### ACTIVITY
The whole listing should be written out again exactly.

### SOURCE DATA
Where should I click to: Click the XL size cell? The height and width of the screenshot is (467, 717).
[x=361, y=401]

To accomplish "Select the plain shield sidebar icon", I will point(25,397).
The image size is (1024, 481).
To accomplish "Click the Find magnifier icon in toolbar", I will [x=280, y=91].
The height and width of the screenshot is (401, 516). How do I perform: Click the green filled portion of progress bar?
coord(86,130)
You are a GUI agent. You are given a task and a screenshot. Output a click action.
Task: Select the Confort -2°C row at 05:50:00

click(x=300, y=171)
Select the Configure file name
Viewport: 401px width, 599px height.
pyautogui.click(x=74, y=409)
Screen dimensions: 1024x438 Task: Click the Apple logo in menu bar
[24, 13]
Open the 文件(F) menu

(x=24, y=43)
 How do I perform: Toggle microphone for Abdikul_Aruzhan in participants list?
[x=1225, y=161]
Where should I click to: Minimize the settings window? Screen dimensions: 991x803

### EXERCISE OUTPUT
Where should I click to: Click the XL size cell? The height and width of the screenshot is (467, 717).
[x=361, y=401]

To accomplish "Select the plain shield sidebar icon", I will point(25,397).
The image size is (1024, 481).
To accomplish "Click the Find magnifier icon in toolbar", I will [x=280, y=91].
The height and width of the screenshot is (401, 516). How do I perform: Click the green filled portion of progress bar?
coord(86,130)
You are a GUI agent. You are given a task and a screenshot. Output a click action.
Task: Select the Confort -2°C row at 05:50:00

click(x=300, y=171)
Select the Configure file name
Viewport: 401px width, 599px height.
pyautogui.click(x=74, y=409)
Screen dimensions: 1024x438 Task: Click the Apple logo in menu bar
[24, 13]
Open the 文件(F) menu

(x=24, y=43)
 How do I perform: Toggle microphone for Abdikul_Aruzhan in participants list?
[x=1225, y=161]
Where should I click to: Minimize the settings window? Screen dimensions: 991x803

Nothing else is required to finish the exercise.